** Opening Data block **

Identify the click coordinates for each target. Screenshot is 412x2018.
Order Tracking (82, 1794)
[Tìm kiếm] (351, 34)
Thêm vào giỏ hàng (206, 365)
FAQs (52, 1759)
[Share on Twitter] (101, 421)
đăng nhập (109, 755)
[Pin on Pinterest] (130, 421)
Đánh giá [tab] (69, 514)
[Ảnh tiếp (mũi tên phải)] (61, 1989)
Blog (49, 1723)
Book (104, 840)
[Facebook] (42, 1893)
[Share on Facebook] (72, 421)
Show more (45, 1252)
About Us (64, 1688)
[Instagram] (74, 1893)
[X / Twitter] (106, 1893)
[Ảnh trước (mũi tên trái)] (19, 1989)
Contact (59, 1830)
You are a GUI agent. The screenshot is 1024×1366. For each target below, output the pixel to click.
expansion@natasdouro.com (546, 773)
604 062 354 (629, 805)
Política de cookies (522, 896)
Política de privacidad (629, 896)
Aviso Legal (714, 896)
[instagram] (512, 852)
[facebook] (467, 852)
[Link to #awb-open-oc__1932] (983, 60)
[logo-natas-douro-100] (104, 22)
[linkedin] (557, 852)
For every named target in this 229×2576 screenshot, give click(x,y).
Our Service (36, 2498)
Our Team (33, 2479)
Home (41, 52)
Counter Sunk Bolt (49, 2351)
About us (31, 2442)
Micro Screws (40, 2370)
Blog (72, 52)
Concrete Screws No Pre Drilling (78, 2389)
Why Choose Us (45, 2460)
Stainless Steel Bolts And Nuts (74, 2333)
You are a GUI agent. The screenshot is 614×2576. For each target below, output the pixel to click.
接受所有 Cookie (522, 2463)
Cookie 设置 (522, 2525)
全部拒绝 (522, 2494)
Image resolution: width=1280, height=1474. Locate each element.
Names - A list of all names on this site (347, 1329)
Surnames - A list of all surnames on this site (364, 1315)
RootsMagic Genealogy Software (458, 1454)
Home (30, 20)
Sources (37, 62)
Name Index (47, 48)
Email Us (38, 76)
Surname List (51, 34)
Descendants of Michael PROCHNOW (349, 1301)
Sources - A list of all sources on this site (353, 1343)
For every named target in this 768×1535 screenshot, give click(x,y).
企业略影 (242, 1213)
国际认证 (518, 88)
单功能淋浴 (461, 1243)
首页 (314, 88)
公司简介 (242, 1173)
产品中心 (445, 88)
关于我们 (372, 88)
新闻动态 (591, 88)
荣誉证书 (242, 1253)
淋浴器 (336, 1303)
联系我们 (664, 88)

** Closing Data block **

### Task
The entries above are to be copied word for word.

### Output for this task
Identify the click coordinates for each target. Screenshot is 412x2018.
Order Tracking (82, 1794)
[Tìm kiếm] (351, 34)
Thêm vào giỏ hàng (206, 365)
FAQs (52, 1759)
[Share on Twitter] (101, 421)
đăng nhập (109, 755)
[Pin on Pinterest] (130, 421)
Đánh giá [tab] (69, 514)
[Ảnh tiếp (mũi tên phải)] (61, 1989)
Blog (49, 1723)
Book (104, 840)
[Facebook] (42, 1893)
[Share on Facebook] (72, 421)
Show more (45, 1252)
About Us (64, 1688)
[Instagram] (74, 1893)
[X / Twitter] (106, 1893)
[Ảnh trước (mũi tên trái)] (19, 1989)
Contact (59, 1830)
You are a GUI agent. The screenshot is 1024×1366. For each target below, output the pixel to click.
expansion@natasdouro.com (546, 773)
604 062 354 (629, 805)
Política de cookies (522, 896)
Política de privacidad (629, 896)
Aviso Legal (714, 896)
[instagram] (512, 852)
[facebook] (467, 852)
[Link to #awb-open-oc__1932] (983, 60)
[logo-natas-douro-100] (104, 22)
[linkedin] (557, 852)
For every named target in this 229×2576 screenshot, give click(x,y).
Our Service (36, 2498)
Our Team (33, 2479)
Home (41, 52)
Counter Sunk Bolt (49, 2351)
About us (31, 2442)
Micro Screws (40, 2370)
Blog (72, 52)
Concrete Screws No Pre Drilling (78, 2389)
Why Choose Us (45, 2460)
Stainless Steel Bolts And Nuts (74, 2333)
You are a GUI agent. The screenshot is 614×2576. For each target below, output the pixel to click.
接受所有 Cookie (522, 2463)
Cookie 设置 (522, 2525)
全部拒绝 (522, 2494)
Image resolution: width=1280, height=1474. Locate each element.
Names - A list of all names on this site (347, 1329)
Surnames - A list of all surnames on this site (364, 1315)
RootsMagic Genealogy Software (458, 1454)
Home (30, 20)
Sources (37, 62)
Name Index (47, 48)
Email Us (38, 76)
Surname List (51, 34)
Descendants of Michael PROCHNOW (349, 1301)
Sources - A list of all sources on this site (353, 1343)
For every named target in this 768×1535 screenshot, give click(x,y).
企业略影 (242, 1213)
国际认证 (518, 88)
单功能淋浴 (461, 1243)
首页 (314, 88)
公司简介 (242, 1173)
产品中心 (445, 88)
关于我们 (372, 88)
新闻动态 (591, 88)
荣誉证书 (242, 1253)
淋浴器 (336, 1303)
联系我们 (664, 88)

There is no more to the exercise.